The benefit of that is if you look at Jake Johnson a certain way, he’ll make you laugh hysterically. Because whether he’s off camera or not, he reacts in a very goofy way. Zooey [Deschanel] is really good: When she’s off camera, she’s giving you lines but not emitting any emotions. She’ll just do it so you can do your honest thing. Jake, because I break easy…
AVC: He’ll mess with you?
LM: Yeah! Subtle things. One time—I think they actually used a take of it—I said something and he just opened his mouth like a dead fish. I don’t know why, but I just started laughing, and I was like, “Come on, man! I don’t need Jake here. I don’t need Jake here for that.” And he’s like, [Imitates Jake Johnson.] “Come on, come on, stop being a little pussy! Come on, come on, come on let’s shoot this damn thing!”
AVC: So sometimes it’s better not to have someone reacting to you in the moment?
LM: Yeah. Max [Greenfield] breaks so easy. When we have funny guest stars on the show, he’s the one to worry about. He starts crying so hard that we literally have to stop for a while to get more makeup on his face.
AVC: Looking back on the first season, what was it like to develop your character alongside the writers and producers?

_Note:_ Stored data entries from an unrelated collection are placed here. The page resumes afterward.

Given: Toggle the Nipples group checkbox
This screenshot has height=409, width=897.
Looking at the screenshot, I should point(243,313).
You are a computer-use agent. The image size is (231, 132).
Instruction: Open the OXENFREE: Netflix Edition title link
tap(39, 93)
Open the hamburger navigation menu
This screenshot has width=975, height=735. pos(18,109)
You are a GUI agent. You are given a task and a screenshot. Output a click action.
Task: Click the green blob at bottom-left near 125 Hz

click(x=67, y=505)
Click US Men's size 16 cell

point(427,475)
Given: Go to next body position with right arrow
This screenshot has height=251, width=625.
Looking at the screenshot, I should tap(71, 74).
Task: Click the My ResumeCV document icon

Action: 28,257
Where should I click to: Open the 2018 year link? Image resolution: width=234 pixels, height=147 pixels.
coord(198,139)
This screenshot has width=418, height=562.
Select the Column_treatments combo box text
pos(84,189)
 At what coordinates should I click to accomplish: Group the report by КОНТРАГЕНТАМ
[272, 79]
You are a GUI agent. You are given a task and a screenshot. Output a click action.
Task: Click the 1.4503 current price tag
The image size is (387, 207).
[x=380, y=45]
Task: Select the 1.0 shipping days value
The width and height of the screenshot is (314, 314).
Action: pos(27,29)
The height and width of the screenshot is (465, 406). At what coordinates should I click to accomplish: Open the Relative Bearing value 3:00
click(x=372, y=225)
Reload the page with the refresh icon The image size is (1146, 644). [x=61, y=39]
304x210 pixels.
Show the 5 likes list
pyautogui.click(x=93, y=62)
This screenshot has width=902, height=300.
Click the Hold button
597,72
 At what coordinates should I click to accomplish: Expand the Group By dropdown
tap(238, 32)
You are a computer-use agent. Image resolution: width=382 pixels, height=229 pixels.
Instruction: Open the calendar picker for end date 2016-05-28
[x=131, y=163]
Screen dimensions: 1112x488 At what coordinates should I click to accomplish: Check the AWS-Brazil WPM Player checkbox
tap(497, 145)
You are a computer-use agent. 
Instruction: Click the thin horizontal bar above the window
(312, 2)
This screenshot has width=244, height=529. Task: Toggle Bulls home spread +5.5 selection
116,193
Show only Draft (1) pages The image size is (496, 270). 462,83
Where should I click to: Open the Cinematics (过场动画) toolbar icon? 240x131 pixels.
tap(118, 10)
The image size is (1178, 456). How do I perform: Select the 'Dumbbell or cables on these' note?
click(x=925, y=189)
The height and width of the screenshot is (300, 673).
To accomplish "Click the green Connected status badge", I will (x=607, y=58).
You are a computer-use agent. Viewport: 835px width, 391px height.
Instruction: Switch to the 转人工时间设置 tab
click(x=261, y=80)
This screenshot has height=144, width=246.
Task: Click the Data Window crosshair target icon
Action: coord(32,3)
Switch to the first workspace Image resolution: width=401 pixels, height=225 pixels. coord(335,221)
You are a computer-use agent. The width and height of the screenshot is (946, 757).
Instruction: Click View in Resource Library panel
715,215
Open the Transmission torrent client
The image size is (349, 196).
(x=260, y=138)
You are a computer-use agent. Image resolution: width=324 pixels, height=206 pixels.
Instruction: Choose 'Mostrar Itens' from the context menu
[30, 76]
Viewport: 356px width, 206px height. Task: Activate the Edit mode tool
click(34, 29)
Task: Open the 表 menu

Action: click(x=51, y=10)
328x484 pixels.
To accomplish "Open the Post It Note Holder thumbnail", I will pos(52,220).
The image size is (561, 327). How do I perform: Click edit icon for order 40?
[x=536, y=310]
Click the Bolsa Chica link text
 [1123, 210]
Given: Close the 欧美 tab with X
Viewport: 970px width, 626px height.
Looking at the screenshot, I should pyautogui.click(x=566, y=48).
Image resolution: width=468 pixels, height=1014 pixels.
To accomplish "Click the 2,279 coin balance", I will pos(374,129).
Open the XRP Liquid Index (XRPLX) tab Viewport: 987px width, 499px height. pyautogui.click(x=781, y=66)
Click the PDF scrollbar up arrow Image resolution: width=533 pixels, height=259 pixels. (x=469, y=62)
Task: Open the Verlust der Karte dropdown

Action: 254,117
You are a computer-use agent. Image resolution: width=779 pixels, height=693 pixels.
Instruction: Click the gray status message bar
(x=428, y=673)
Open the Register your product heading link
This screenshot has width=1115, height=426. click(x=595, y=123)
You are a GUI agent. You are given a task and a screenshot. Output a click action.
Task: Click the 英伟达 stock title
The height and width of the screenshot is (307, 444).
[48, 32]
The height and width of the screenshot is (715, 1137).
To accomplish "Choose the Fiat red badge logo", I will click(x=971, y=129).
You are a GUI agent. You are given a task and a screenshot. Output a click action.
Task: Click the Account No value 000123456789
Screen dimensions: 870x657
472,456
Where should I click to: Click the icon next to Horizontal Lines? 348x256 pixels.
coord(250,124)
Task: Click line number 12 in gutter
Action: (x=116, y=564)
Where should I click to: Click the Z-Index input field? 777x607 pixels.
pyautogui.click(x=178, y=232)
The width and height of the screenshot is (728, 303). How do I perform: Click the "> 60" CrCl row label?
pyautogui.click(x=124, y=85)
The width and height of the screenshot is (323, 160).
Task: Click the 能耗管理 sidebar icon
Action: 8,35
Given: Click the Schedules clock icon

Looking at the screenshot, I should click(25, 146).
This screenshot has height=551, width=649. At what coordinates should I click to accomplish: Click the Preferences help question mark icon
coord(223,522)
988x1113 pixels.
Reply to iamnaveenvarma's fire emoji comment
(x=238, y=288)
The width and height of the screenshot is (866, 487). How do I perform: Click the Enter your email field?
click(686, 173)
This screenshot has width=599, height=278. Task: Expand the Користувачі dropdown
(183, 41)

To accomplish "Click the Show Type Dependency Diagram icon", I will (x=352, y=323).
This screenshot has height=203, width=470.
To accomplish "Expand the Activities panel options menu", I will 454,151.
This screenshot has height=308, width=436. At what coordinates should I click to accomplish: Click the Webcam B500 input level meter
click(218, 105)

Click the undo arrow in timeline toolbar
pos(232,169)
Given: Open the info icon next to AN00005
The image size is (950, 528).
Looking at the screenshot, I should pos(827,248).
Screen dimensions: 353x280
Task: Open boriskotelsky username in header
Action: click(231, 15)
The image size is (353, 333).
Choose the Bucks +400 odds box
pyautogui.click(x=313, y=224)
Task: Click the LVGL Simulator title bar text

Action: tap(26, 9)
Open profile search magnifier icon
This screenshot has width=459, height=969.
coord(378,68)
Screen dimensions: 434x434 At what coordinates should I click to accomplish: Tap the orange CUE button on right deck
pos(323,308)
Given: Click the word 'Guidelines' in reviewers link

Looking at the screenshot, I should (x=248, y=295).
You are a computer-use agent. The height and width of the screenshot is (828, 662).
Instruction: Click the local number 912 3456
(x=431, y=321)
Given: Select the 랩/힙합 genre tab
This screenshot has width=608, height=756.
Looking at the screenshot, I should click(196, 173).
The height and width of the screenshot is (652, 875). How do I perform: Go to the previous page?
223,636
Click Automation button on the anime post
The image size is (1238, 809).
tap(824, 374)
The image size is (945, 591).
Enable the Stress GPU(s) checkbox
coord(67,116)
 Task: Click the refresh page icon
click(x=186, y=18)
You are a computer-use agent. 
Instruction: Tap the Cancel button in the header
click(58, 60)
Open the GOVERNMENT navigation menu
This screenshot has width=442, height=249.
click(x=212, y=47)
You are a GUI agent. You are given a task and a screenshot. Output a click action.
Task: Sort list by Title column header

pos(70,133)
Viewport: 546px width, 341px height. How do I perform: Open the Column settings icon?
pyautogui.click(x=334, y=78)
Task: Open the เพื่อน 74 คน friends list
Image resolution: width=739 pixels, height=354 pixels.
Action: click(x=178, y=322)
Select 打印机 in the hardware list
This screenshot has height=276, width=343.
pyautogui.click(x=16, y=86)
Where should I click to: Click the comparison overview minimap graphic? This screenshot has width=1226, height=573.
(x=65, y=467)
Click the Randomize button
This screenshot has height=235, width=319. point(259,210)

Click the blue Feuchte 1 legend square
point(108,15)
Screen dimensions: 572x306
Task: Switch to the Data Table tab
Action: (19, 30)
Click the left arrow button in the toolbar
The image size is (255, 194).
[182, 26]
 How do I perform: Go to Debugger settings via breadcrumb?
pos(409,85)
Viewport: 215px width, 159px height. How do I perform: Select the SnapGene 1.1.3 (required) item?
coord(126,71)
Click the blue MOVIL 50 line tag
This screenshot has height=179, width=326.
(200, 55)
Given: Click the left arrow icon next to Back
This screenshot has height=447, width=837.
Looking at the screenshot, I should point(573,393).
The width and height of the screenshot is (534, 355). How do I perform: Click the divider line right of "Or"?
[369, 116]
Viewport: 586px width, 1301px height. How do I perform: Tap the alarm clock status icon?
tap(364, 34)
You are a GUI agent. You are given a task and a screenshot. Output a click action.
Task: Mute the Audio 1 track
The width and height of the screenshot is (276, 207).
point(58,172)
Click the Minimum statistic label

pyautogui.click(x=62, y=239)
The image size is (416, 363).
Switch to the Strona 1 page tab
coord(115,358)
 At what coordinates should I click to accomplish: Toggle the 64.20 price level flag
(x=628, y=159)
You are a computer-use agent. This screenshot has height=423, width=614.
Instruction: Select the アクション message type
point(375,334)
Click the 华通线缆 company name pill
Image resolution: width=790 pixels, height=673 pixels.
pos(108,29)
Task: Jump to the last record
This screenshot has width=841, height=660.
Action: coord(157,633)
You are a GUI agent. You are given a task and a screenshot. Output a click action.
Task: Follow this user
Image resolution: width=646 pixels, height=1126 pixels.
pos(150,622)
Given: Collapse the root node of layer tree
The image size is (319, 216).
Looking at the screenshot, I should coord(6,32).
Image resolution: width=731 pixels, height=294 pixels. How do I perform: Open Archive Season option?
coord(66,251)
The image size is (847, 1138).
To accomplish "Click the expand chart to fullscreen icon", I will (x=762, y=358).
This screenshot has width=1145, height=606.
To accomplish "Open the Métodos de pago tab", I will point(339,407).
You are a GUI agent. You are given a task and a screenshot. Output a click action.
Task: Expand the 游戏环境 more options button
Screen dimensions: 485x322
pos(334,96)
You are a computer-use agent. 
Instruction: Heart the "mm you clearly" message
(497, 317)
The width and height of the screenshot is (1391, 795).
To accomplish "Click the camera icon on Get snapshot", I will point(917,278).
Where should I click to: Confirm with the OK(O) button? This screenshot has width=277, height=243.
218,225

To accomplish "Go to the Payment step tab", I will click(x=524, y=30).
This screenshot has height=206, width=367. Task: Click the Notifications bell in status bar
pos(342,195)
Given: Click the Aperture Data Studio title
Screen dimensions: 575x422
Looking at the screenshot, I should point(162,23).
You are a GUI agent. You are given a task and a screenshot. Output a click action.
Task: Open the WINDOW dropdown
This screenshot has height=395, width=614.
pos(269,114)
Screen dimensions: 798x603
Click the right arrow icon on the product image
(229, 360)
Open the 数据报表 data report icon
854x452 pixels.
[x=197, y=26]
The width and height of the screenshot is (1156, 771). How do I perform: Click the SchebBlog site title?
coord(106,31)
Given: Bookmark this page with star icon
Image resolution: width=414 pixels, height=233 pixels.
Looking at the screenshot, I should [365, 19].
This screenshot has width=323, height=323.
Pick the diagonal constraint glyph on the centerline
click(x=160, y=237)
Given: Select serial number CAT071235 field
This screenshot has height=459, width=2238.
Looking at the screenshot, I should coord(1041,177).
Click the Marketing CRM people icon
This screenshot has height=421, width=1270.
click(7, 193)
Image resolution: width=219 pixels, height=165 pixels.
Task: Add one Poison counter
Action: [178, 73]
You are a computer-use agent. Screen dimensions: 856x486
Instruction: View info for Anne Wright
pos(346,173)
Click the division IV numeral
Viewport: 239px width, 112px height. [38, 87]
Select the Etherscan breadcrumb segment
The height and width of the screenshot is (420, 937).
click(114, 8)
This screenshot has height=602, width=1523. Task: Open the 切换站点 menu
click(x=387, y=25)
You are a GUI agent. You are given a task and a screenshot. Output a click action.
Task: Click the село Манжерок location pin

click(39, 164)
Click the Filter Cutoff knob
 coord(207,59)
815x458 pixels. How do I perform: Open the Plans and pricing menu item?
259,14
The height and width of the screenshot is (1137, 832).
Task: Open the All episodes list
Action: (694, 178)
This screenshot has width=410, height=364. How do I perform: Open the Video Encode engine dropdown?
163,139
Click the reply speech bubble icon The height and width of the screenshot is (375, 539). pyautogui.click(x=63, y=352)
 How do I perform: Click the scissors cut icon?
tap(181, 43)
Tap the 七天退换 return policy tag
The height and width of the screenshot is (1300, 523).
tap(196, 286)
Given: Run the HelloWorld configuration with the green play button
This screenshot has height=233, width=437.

LM: It was a difficult process when you walk in and you see these fleshed-out storylines, and you yourself are eager to find out what you’ll be doing—and they haven’t figured it out yet themselves. It’s no knock on them: It was such a last-minute casting, it was really difficult to do. You’re sitting with all these characters for years in your brain and on paper, and all of the sudden it’s like, “Never mind that one, bring someone else in—quick.” I think I auditioned 15 total times for this show. It was a bit of a nightmare to have to figure everything out on the fly. “Who’s my character? I don’t know! What am I doing? I don’t know!”
AVC: Did the Theodore K. Mullins rant feel like the moment that Winston “arrived”?
LM: I think so, because they were still developing the character—from the beginning, a lot of developing. And this moment was my first big monologue. It happened to be really funny and it was also very informative of who I was and who [the other roommates] were. Like, “You guys need to grow up and stop being assholes!” It set the tone for who Winston was because he lives among this weirdness, but every once in a while, he’s not going to put up with it.
AVC: Everyone’s got their breaking point.
LM: Exactly. Although my character is an idiot, too, especially this season. Oh my God, season-three Winston is as dumb as the rest. He’s an idiot.
AVC: There’s a little bit of that in season two, after his love of pranks is revealed.
LM: If I could do that every day on set—just have extreme scenarios—it’d be perfect. “What’s Winston doing this episode?” “Oh, he tries to kill a homeless man as a joke.” “Okay, great.” They’re a little seedy and my pranks go a little—well they’re not even pranks, it’s just that Winston doesn’t have a sweet spot in life. There’s nothing even or normal about him. I don’t want to spoil or give anything away—season three, I try to kill something really bad. It’s really awful decision-making on Winston’s behalf.